Dan_Weinand comments on 2013 Survey Results - Less Wrong

74 Post author: Yvain 19 January 2014 02:51AM

You are viewing a comment permalink. View the original post to see all comments and the full post content.

Comments (558)

You are viewing a single comment's thread. Show more comments above.

Comment author: shminux 19 January 2014 04:15:24AM 14 points [-]

Yvain is not hugely on board with the idea of running correlations between everything and seeing what sticks, but will grudgingly publish the results because of the very high bar for significance (p < .001 on ~800 correlations suggests < 1 spurious result) and because he doesn't want to have to do it himself.

The standard way to fix this is to run them on half the data only and then test their predictive power on the other half.

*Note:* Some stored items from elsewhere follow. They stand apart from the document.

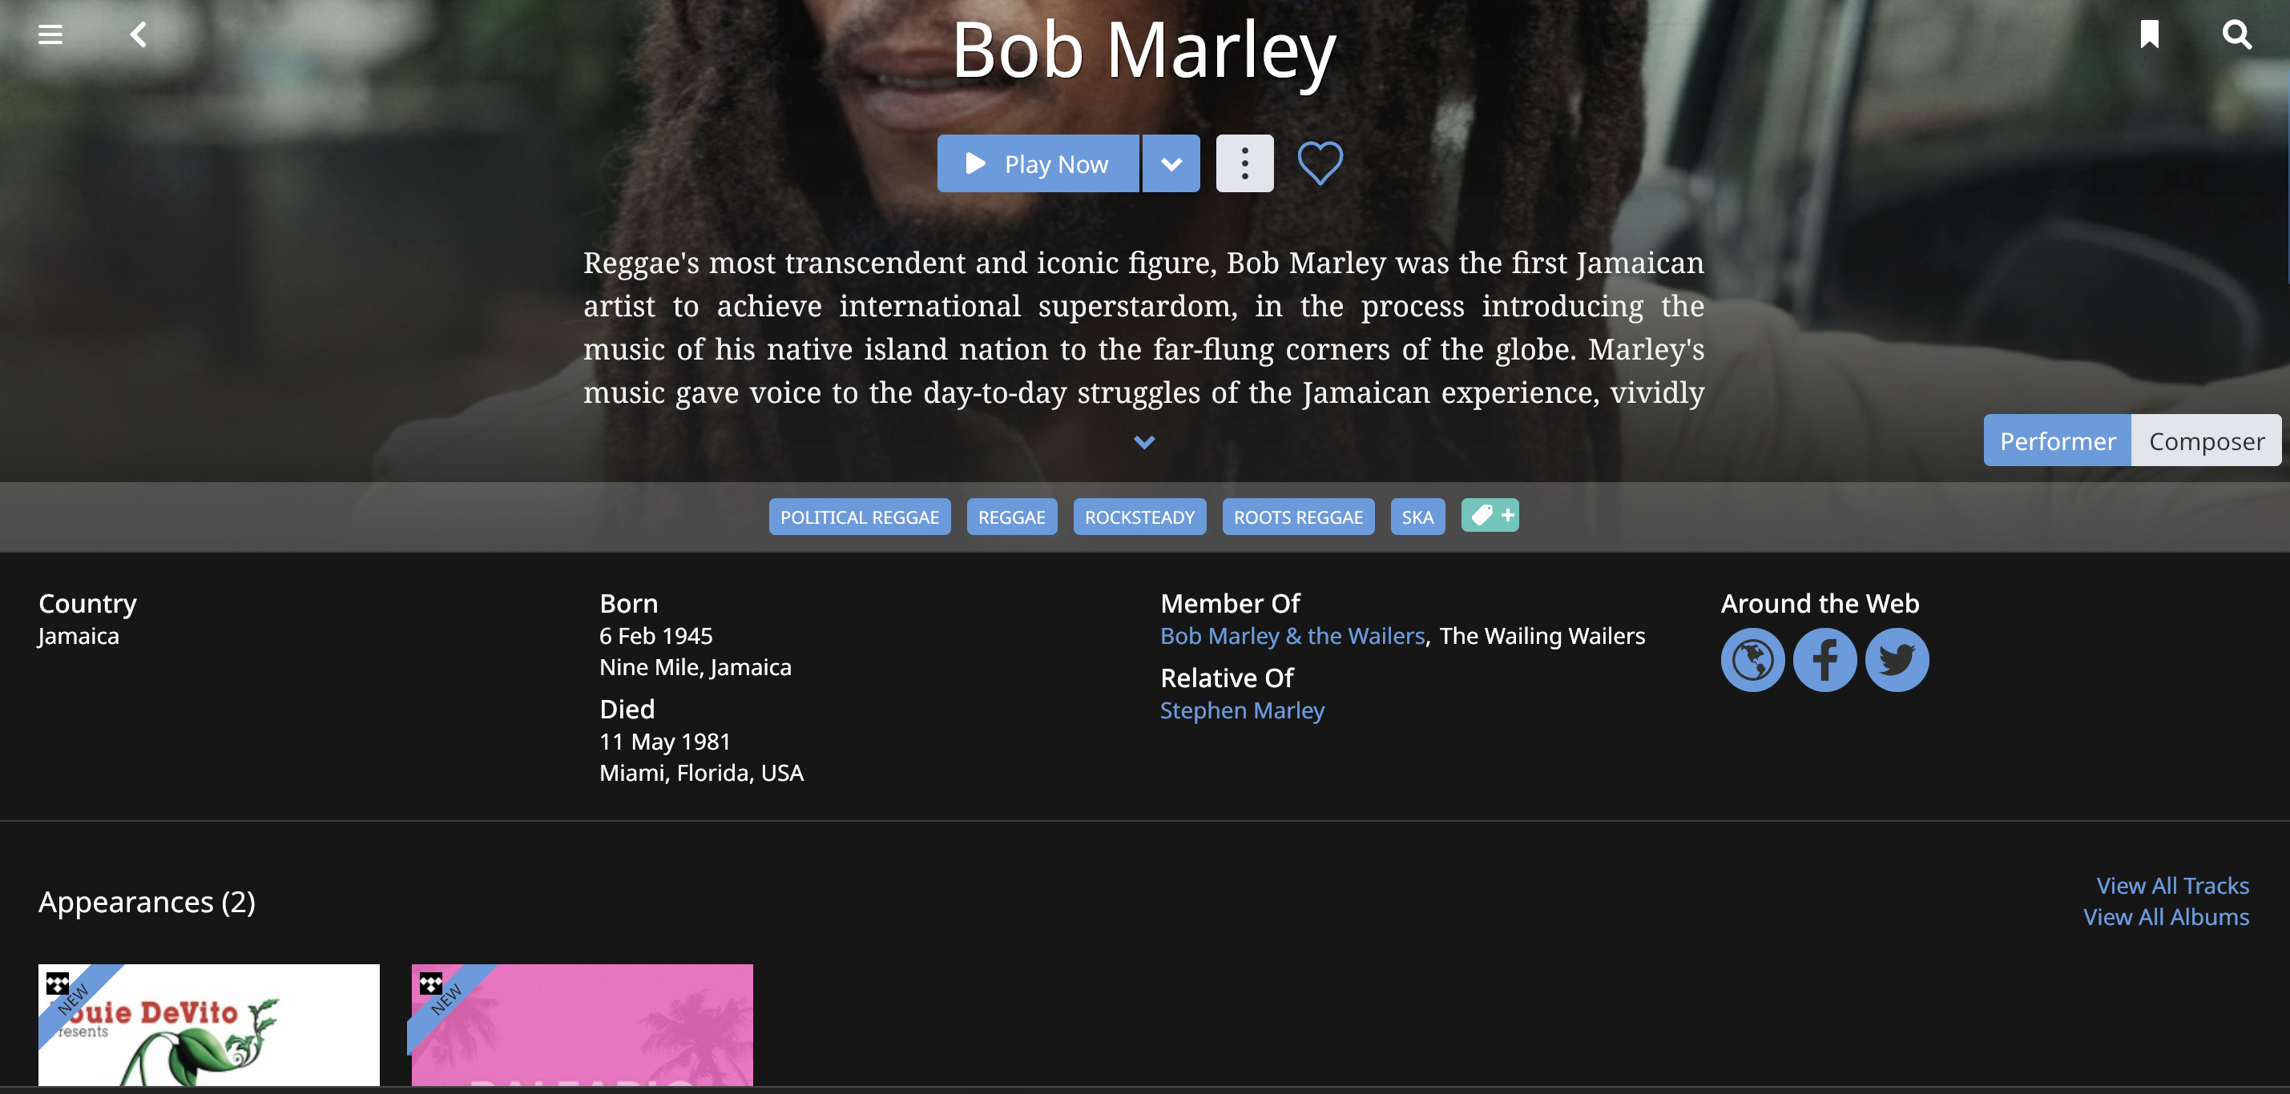Open Bob Marley's Facebook page icon
Image resolution: width=2290 pixels, height=1094 pixels.
pyautogui.click(x=1824, y=660)
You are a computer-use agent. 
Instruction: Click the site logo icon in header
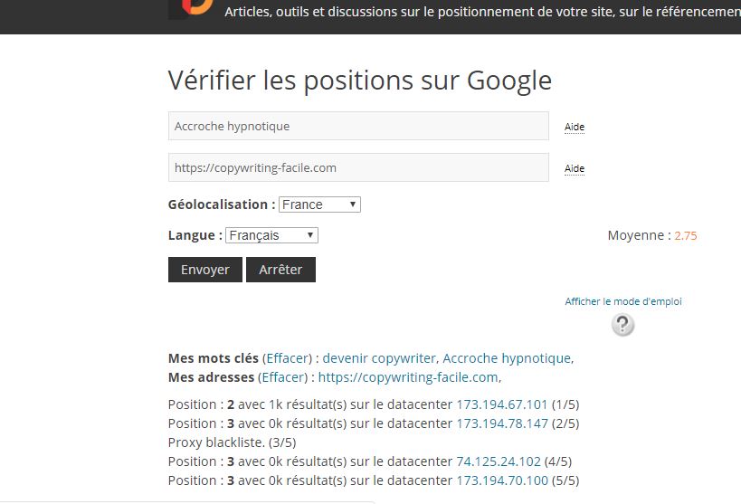pos(192,7)
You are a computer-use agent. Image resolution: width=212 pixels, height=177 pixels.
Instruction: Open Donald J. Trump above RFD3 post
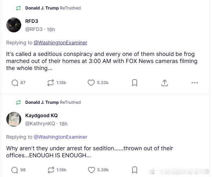(42, 8)
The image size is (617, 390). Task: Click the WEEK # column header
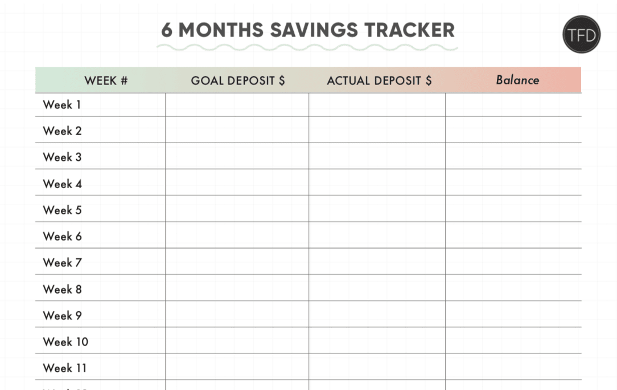point(106,80)
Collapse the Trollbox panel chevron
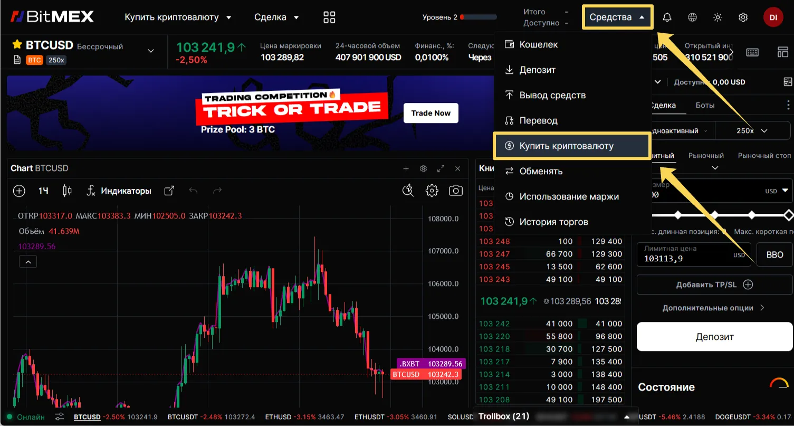The image size is (794, 426). [627, 416]
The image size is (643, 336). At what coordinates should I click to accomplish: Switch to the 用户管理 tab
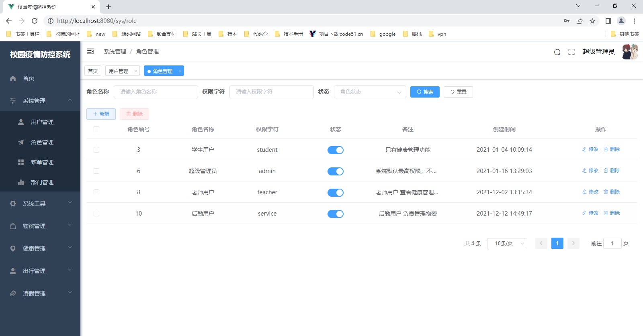[x=119, y=71]
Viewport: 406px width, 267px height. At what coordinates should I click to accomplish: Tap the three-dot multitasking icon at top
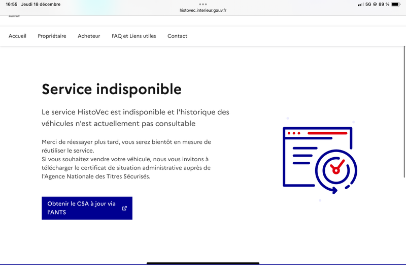click(x=203, y=4)
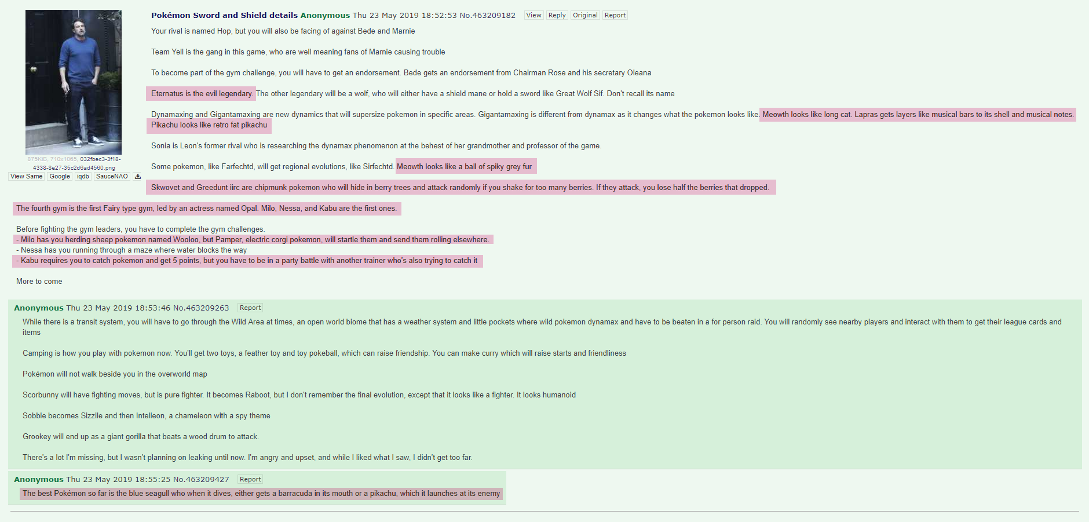Click post number No.463209182
Screen dimensions: 1089x522
click(488, 16)
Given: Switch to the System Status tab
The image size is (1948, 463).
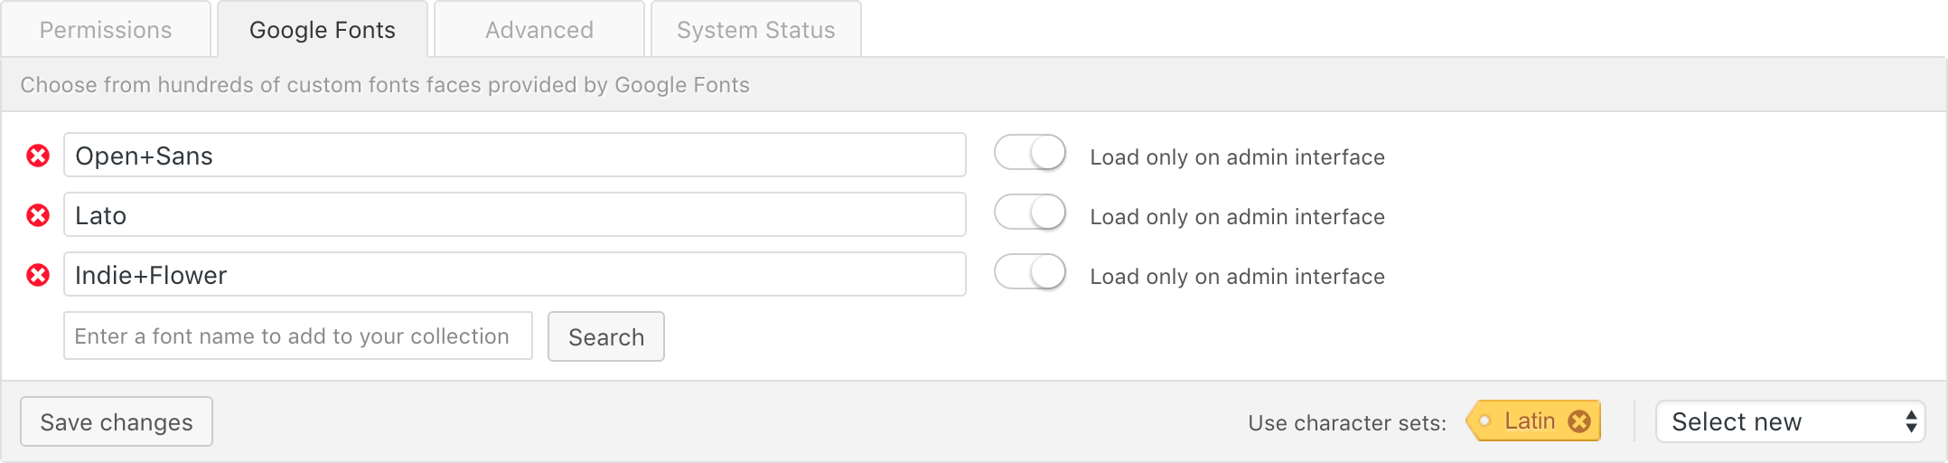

This eliminates almost all spurious correlations.

Comment author: Nominull 19 January 2014 04:59:15AM 10 points [-]

Does that actually work better than just setting a higher bar for significance? My gut says that data is data and chopping it up cleverly can't work magic.

Comment author: Dan_Weinand 19 January 2014 05:53:07AM 9 points [-]

Cross validation is actually hugely useful for predictive models. For a simple correlation like this, it's less of a big deal. But if you are fitting a local linearly weighted regression line for instance, chopping the data up is absolutely standard operating procedure.